Metadata-Version: 2.4
Name: simpute
Version: 0.1.2
Summary: Smart Impute: adaptive per-column missing value imputation
Author: Hvllvix
Maintainer: Hvllvix
License: MIT
Project-URL: Homepage, https://github.com/Hvllvix/Simpute
Project-URL: Repository, https://github.com/Hvllvix/Simpute
Project-URL: Documentation, https://github.com/Hvllvix/Simpute#readme
Project-URL: Bug Tracker, https://github.com/Hvllvix/Simpute/issues
Keywords: imputation,missing-data,machine-learning,sklearn,simpute
Classifier: Development Status :: 4 - Beta
Classifier: Intended Audience :: Science/Research
Classifier: License :: OSI Approved :: MIT License
Classifier: Operating System :: OS Independent
Classifier: Programming Language :: Python :: 3
Classifier: Programming Language :: Python :: 3.10
Classifier: Programming Language :: Python :: 3.11
Classifier: Programming Language :: Python :: 3.12
Classifier: Programming Language :: Python :: 3.13
Classifier: Programming Language :: Python :: 3.14
Classifier: Topic :: Scientific/Engineering :: Artificial Intelligence
Requires-Python: >=3.10
Description-Content-Type: text/markdown
License-File: LICENSE
Requires-Dist: numpy>=1.24
Requires-Dist: pandas>=2.0
Requires-Dist: scikit-learn>=1.3
Requires-Dist: scipy>=1.10
Requires-Dist: lightgbm>=4.0
Requires-Dist: catboost>=1.2
Provides-Extra: dev
Requires-Dist: pytest>=7.0; extra == "dev"
Requires-Dist: matplotlib>=3.7; extra == "dev"
Requires-Dist: seaborn>=0.13; extra == "dev"
Dynamic: license-file

# Smart Imputation

**Simpute** is an adaptive missing-value imputation library for tabular data. Instead of applying one global strategy to every column, it profiles each feature, selects a tailored model, and imputes columns sequentially so earlier fills inform later ones.

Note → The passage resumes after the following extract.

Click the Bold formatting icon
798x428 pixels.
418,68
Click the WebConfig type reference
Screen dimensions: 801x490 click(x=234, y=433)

Install from PyPI as `simpute`. Source and releases live at [github.com/Hvllvix/Simpute](https://github.com/Hvllvix/Simpute).

---

## Why Simpute

Most imputers pick a single method (mean, median, MICE, KNN) for the whole table. Real datasets mix binary flags, low-cardinality categories, high-cardinality text-like fields, skewed counts, and smooth continuous variables. Simpute treats each column on its own terms.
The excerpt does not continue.